Y sin embargo no asistimos a una verdadera guerra de religiones propiciada por el poder local, que pretende imponer el budismo como culto único; la persecución de los católicos no es en realidad fruto de ciego fanatismo. El mismo inquisidor comprende que ambas religiones, más allá de detalles rituales, en el fondo coinciden en aspectos fundamentales. Su cruel persecución del cristianismo es producto, como él mismo reconoce, de meros intereses políticos: Japón ha de rechazar el afán colonialista de las cuatro potencias occidentales ‒Portugal, España, Holanda e Inglaterra‒ que se han aproximado a ella con oscuros fines y han enviado como avanzadilla a los sacerdotes misioneros, cuya labor evangelizadora aleja a las gentes de sus tradiciones y acervo cultural. El temor del poder local es que esa religión foránea ‒que por otro lado predica la sumisión y, según la interpretación de algunas formas de pensamiento, la debilidad‒ abra la puerta a la influencia política extranjera sobre suelo japonés.
Silencio ofrece una descripción de los católicos japoneses, generalmente campesinos pobres y explotados, perseguidos, torturados ‒también mediante la crucifixión‒ e incluso asesinados por su fe, que evoca a los protomártires. Y de igual forma que encontramos analogías entre esos pobres desgraciados y los primeros y más puros cristianos, el joven sacerdote protagonista, Padre Rodrigues, significativamente negado en varias ocasiones y finalmente traicionado por el apóstata Kichjjiro, su particular Pedro y también su Judas, se identifica con el propio Cristo. Porque Silencio, si bien se inspira en un hecho histórico, se alimenta constantemente de símbolos y alegorías.
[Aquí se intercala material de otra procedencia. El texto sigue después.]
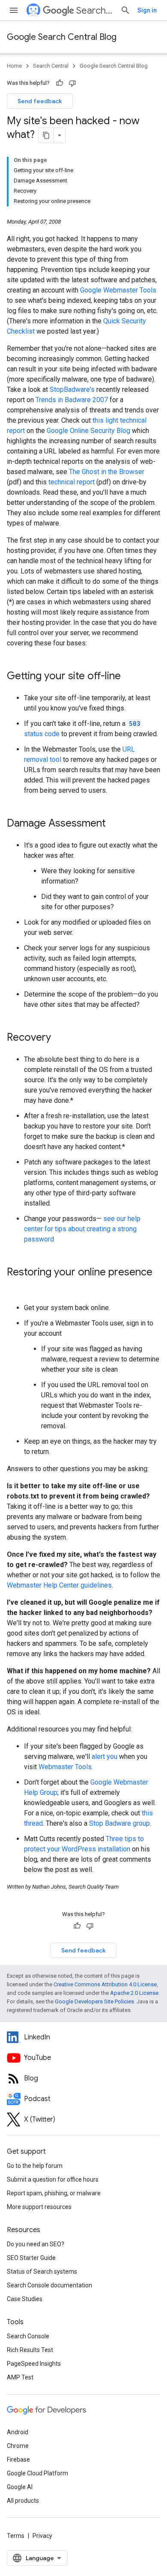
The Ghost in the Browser (106, 472)
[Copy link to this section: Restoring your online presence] (15, 1286)
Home (14, 66)
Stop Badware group (119, 1823)
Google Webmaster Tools (118, 290)
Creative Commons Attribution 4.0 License (105, 1984)
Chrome (18, 2445)
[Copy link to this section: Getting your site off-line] (129, 677)
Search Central (94, 10)
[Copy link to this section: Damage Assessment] (114, 824)
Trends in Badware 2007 (72, 400)
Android (17, 2432)
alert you (104, 1756)
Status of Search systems (42, 2271)
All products (23, 2500)
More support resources (39, 2206)
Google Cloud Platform (37, 2473)
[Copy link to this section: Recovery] (59, 1038)
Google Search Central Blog (61, 37)
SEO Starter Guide (31, 2257)
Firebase (18, 2459)
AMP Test (20, 2377)
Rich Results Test (30, 2349)
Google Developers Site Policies (94, 2001)
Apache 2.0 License (134, 1993)
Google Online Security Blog (88, 431)
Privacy (42, 2535)
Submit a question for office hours (52, 2179)
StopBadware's (72, 389)
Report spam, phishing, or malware (54, 2193)
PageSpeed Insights (34, 2363)
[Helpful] (59, 83)
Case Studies (24, 2298)
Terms (15, 2535)
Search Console (28, 2336)
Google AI (20, 2486)
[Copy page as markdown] (46, 135)
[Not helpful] (72, 83)
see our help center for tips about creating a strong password (82, 1229)
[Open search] (125, 10)
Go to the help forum (35, 2165)
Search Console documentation (49, 2285)
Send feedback (40, 101)
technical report (71, 482)
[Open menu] (13, 10)
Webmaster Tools (65, 1767)
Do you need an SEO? (35, 2244)
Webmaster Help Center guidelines (59, 1585)
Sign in (147, 10)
Como su propio título indica, la cinta está dominada por el silencio, el inexplicable silencio de Dios frente al sufrimiento de su pueblo: ése que tampoco múltiples supervivientes del exterminio nazi, judíos anónimos y escritores conocidos como Paul Celan o Elie Wiesel, supieron explicarse. Pero ese silencio es también mutismo frente a las dudas que la ausencia de señales divinas suscita en sus sacerdotes. Y ese pertinaz silencio de Dios, sepulcral y aún más sobrecogedor en los impresionantes paisajes naturales de un Japón rural y apenas habitado, de mareas salvajes y exuberante vegetación propia de un amenazador edén original, contrasta con una voz constante, la del hombre: la del hombre que lo busca con fervor, pero también con un temor mayor cada día de no encontrarlo jamás, de no obtener respuestas. En Silencio ese hombre común, anónimo, está representado por su sacerdote protagonista, por un joven hombre de fe. Y ese soliloquio del sacerdote consigo mismo, en forma de voz en off e intercalado con los diálogos, se convierte en hilo conductor a lo largo de buena parte de la película, confiriendo un aire teatral muy poco habitual en el cine.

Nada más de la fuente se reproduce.